Activity – Retype the material that follows exactly, limited to the lines from the one with "Given: Expand the font name combo box arrow" through the one with "Task: Click the FLR Fluor logo icon", and keep out all pictures.

Data shown –
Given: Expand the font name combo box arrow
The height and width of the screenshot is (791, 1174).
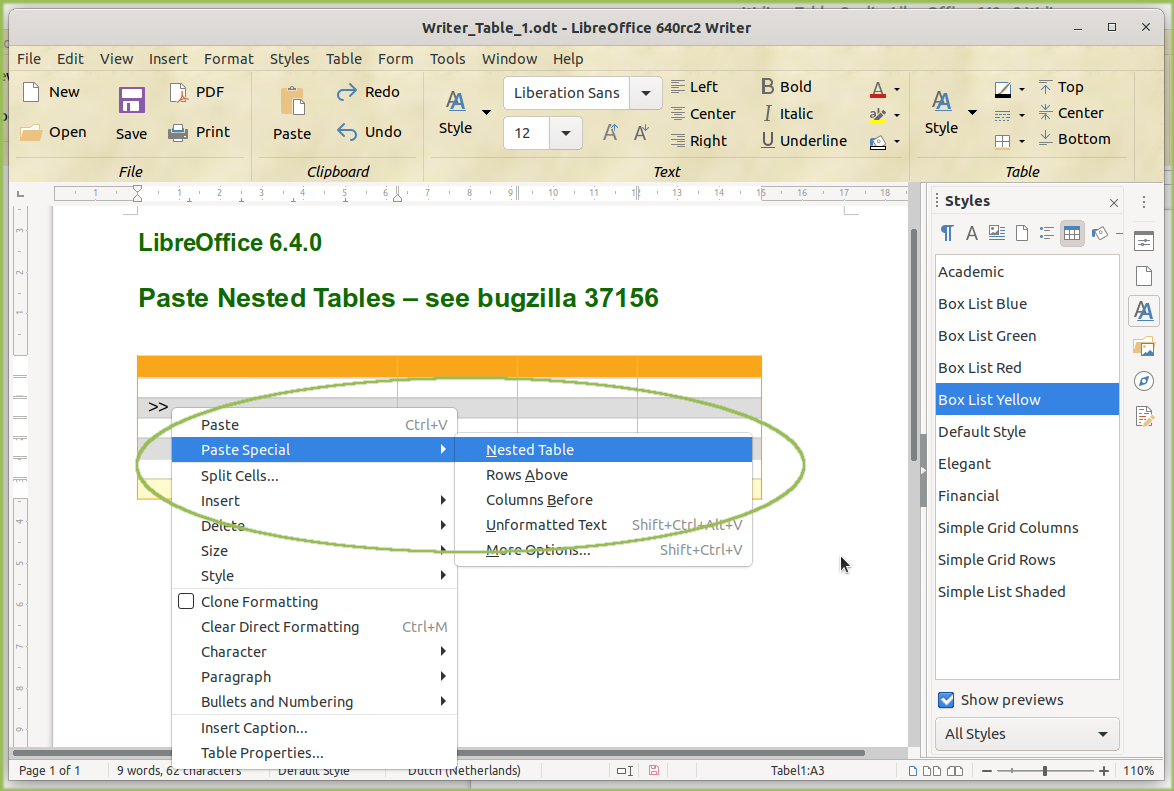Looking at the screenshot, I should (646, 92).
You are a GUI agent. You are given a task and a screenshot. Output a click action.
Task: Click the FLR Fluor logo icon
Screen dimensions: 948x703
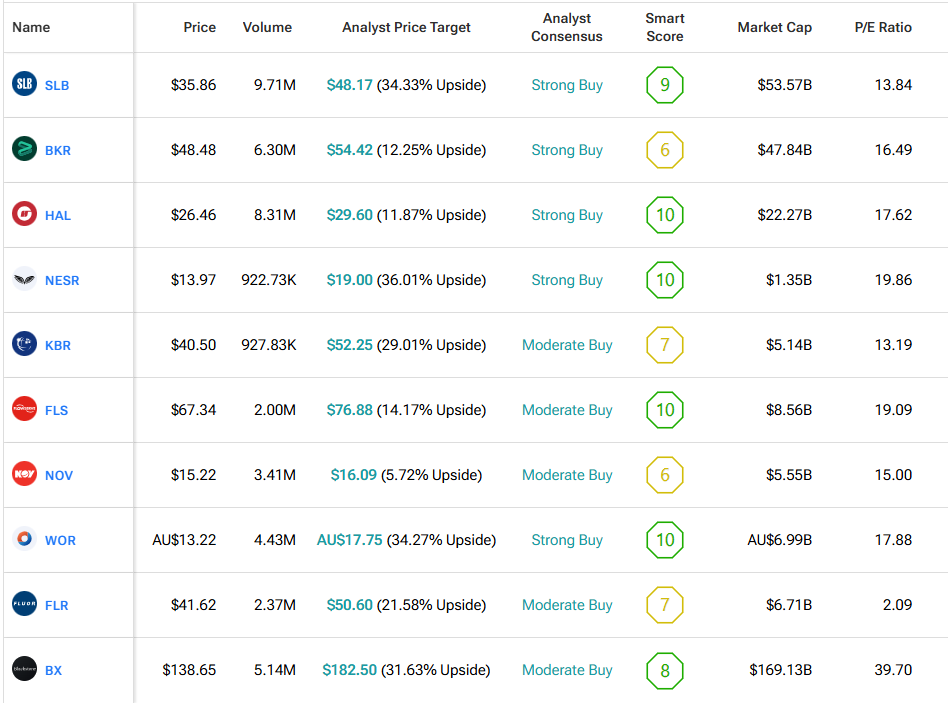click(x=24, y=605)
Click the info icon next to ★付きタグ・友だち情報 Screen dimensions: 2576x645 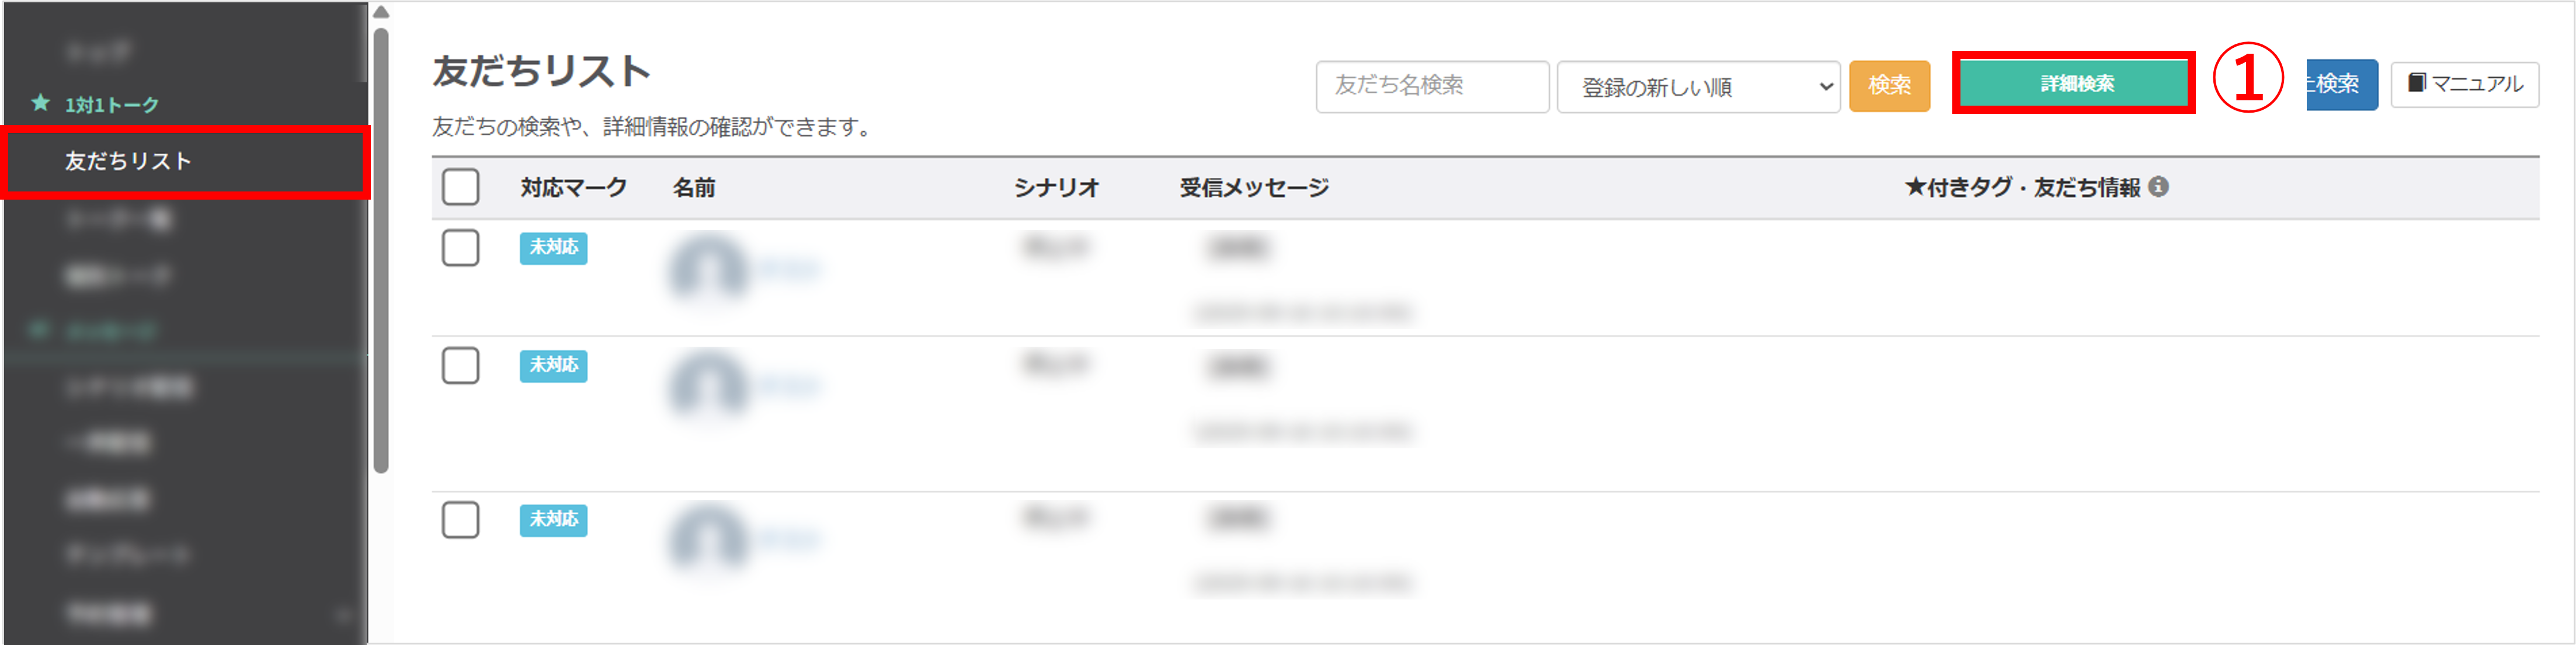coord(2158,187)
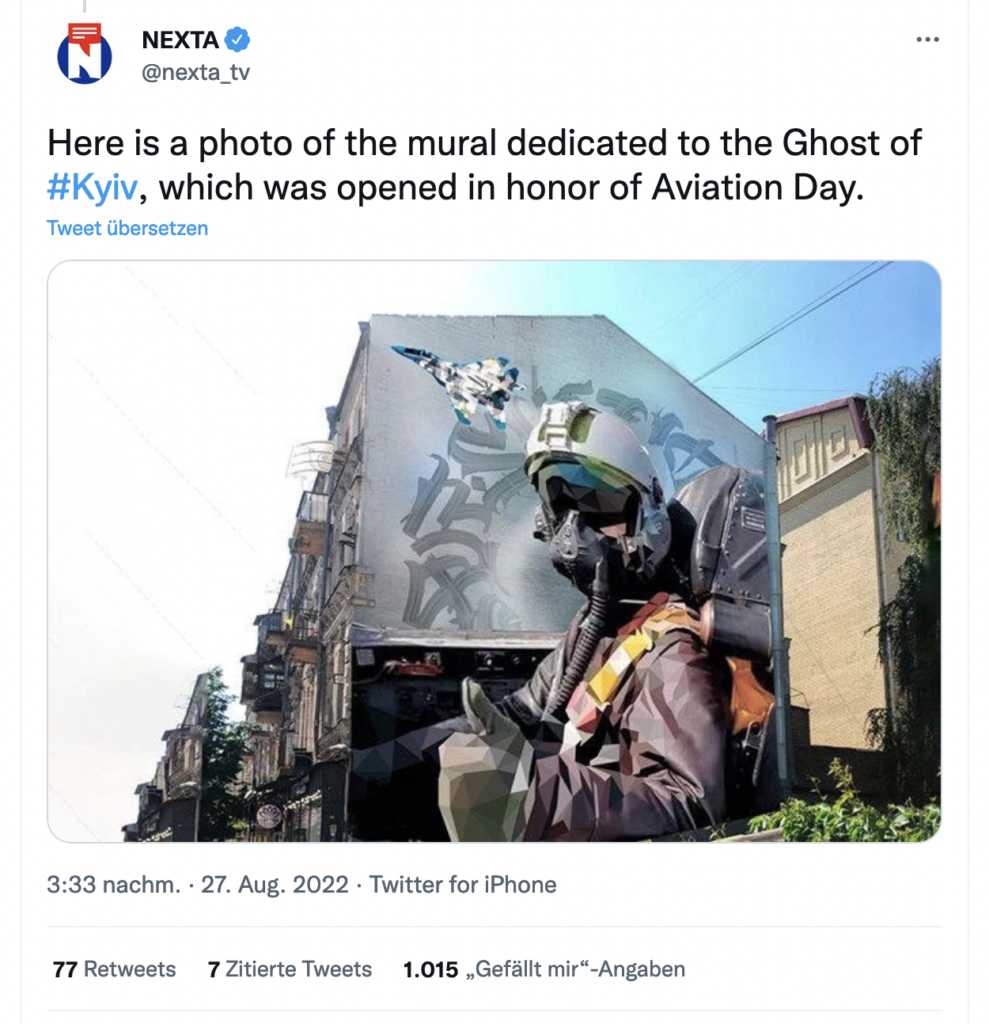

* * *

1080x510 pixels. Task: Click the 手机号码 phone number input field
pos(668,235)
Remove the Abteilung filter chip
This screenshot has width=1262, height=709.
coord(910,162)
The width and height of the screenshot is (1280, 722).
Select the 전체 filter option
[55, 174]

Result –
Given: Expand the font name combo box arrow
The height and width of the screenshot is (791, 1174).
Looking at the screenshot, I should (646, 92).
You are a GUI agent. You are given a task and a screenshot. Output a click action.
Task: Click the FLR Fluor logo icon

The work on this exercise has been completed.